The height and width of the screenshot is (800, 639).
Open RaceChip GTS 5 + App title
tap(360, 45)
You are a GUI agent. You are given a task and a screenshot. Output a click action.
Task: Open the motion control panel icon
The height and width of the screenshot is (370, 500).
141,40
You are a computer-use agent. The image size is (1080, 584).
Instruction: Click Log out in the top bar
────
Exercise goal:
Exact copies of the line with "The height and width of the screenshot is (370, 500)." and of every later line in the entries make up the whole answer.

Result of this task:
The height and width of the screenshot is (370, 500).
141,40
You are a computer-use agent. The image size is (1080, 584).
Instruction: Click Log out in the top bar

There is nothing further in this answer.